• [Exercise objective] Check each line of the records below and collect those holding "Image".

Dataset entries
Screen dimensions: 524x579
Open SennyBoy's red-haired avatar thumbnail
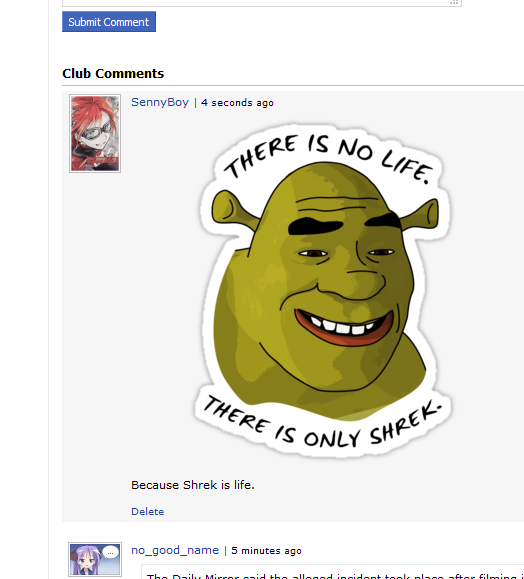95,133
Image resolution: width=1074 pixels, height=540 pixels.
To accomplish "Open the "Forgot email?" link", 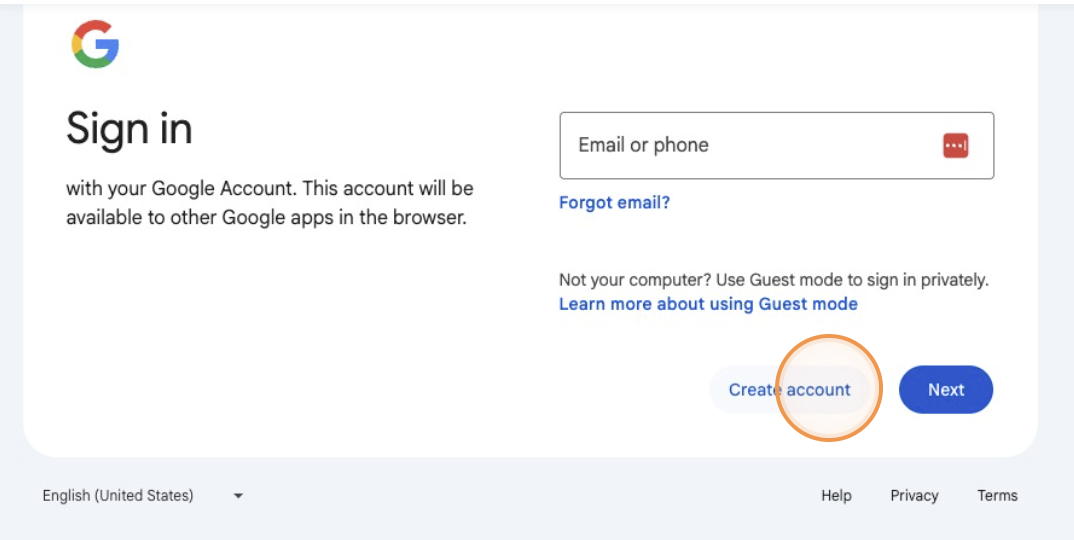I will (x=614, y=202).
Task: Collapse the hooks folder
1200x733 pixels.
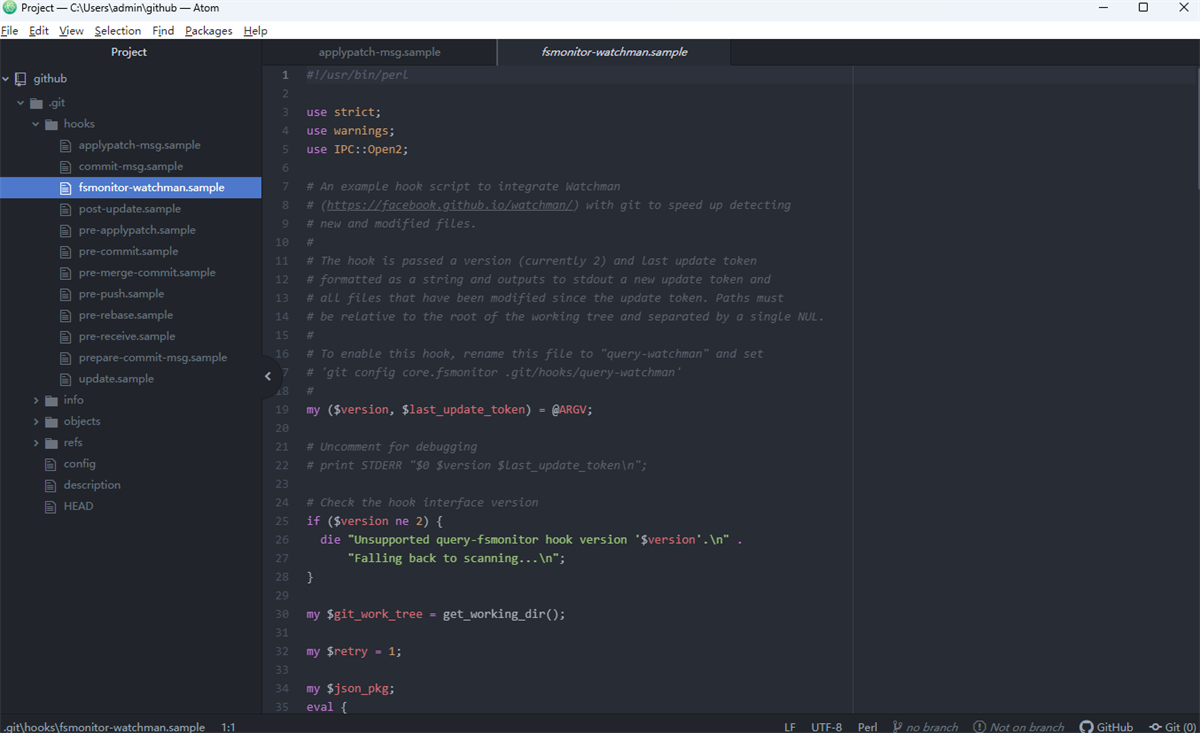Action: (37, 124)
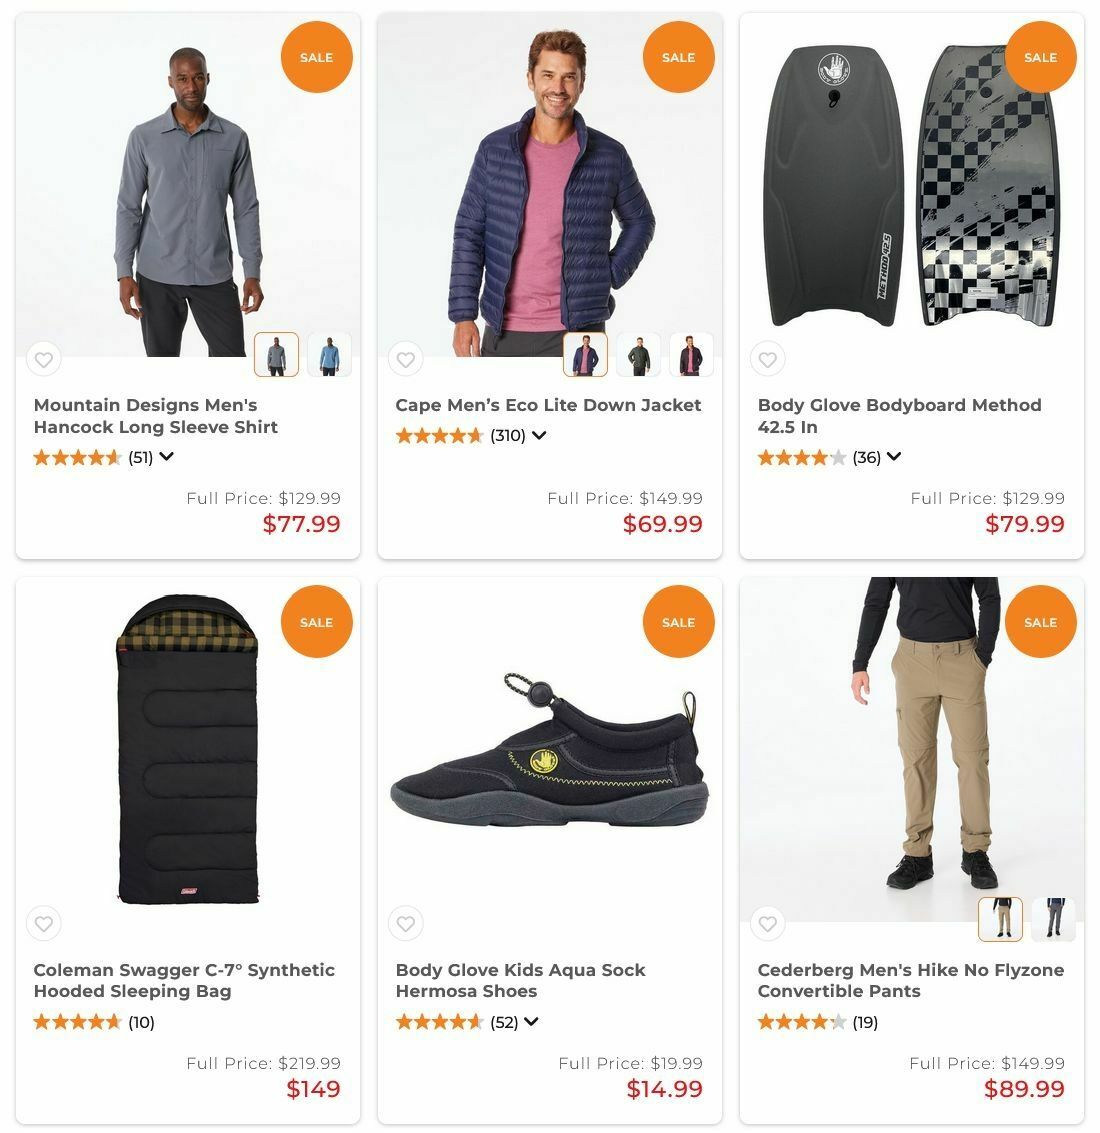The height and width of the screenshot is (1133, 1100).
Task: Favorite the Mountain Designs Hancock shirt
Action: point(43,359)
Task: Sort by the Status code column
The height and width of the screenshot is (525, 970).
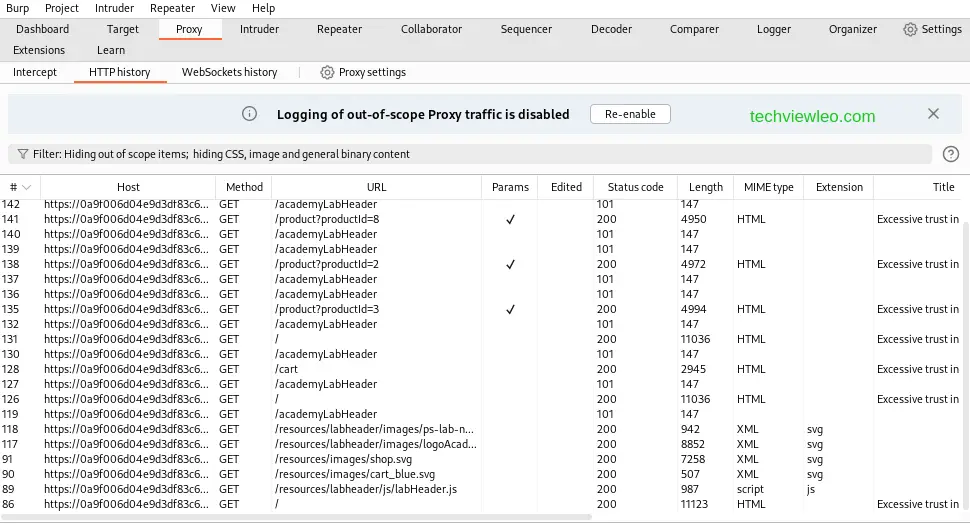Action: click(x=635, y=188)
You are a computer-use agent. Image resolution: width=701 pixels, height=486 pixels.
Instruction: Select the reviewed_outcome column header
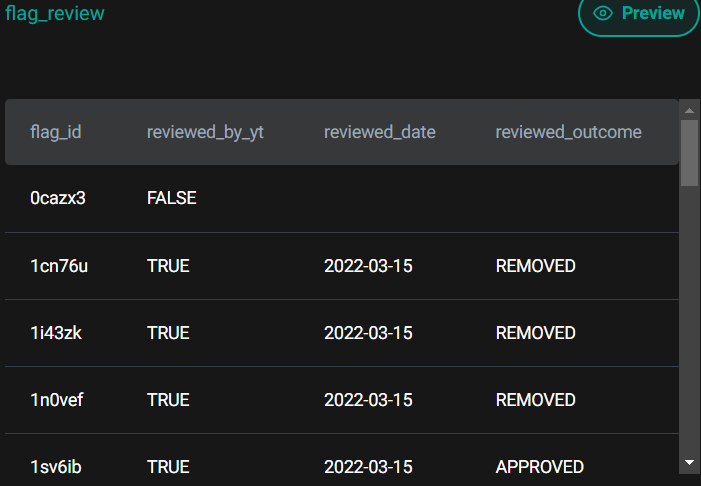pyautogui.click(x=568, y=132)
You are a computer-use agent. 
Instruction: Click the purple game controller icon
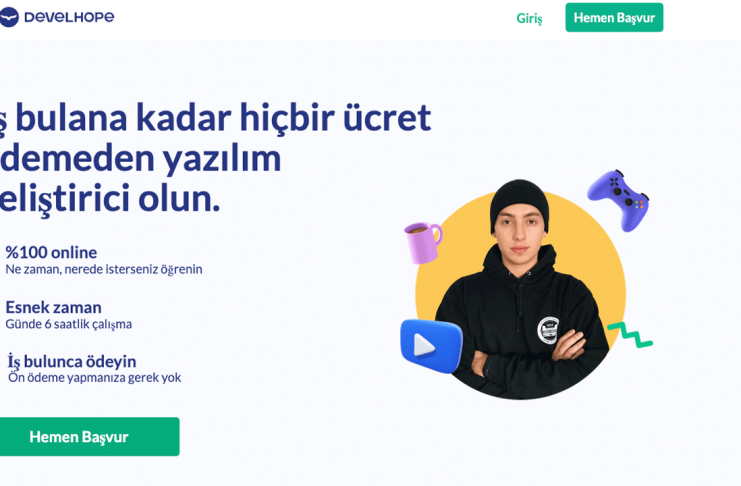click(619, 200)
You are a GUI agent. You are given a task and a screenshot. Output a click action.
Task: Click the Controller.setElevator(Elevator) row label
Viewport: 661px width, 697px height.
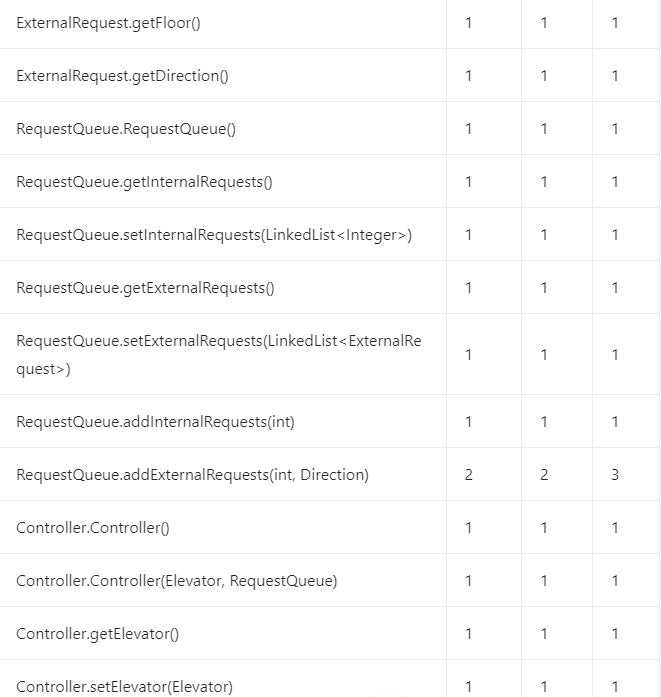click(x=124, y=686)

• [Written response]
Image resolution: width=1074 pixels, height=540 pixels.
You are a computer-use agent. Image resolution: width=701 pixels, height=486 pixels.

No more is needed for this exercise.